#### Task description
Copy everything from the line containing "Screen dimensions: 319x241" down to the line containing "Looking at the screenshot, I should (x=109, y=278).", both included, reproducing each line of the records verbatim.

#### Given data
◆ ◆ ◆ ◆ ◆

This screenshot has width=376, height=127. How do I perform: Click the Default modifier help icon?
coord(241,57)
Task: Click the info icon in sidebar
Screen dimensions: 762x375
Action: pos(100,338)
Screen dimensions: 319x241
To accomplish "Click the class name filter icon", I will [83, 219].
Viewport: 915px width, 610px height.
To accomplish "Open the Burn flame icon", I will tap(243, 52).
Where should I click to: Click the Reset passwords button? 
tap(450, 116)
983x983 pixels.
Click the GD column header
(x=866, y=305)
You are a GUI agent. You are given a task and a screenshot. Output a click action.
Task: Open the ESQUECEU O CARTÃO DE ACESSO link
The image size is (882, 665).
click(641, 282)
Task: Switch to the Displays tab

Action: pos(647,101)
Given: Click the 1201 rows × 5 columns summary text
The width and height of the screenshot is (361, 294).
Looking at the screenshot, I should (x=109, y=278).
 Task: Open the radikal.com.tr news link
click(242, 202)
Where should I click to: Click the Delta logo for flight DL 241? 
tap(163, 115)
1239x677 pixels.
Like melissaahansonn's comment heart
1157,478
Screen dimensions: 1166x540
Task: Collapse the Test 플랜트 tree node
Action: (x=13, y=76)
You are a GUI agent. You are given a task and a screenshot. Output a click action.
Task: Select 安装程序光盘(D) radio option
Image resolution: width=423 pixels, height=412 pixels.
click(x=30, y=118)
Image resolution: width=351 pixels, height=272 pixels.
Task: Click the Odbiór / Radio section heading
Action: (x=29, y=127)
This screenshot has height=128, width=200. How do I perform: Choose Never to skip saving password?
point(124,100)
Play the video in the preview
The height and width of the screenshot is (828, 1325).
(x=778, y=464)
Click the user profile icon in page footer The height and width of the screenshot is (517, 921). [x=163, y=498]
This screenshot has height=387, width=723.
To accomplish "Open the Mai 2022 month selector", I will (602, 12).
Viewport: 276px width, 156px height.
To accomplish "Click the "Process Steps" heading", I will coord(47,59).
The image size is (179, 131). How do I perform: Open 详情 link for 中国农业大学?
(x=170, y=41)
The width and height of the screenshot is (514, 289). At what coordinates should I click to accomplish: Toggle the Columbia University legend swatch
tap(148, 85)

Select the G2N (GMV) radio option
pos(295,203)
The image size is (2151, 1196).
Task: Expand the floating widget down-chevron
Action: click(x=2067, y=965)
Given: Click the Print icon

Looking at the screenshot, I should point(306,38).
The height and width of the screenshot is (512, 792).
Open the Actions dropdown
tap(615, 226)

◆ ◆ ◆ ◆ ◆

#### Answer below
Screen dimensions: 319x241
To accomplish "Click the class name filter icon", I will [83, 219].
Viewport: 915px width, 610px height.
To accomplish "Open the Burn flame icon", I will tap(243, 52).
Where should I click to: Click the Reset passwords button? 
tap(450, 116)
983x983 pixels.
Click the GD column header
(x=866, y=305)
You are a GUI agent. You are given a task and a screenshot. Output a click action.
Task: Open the ESQUECEU O CARTÃO DE ACESSO link
The image size is (882, 665).
click(641, 282)
Task: Switch to the Displays tab

Action: pos(647,101)
Given: Click the 1201 rows × 5 columns summary text
The width and height of the screenshot is (361, 294).
Looking at the screenshot, I should (x=109, y=278).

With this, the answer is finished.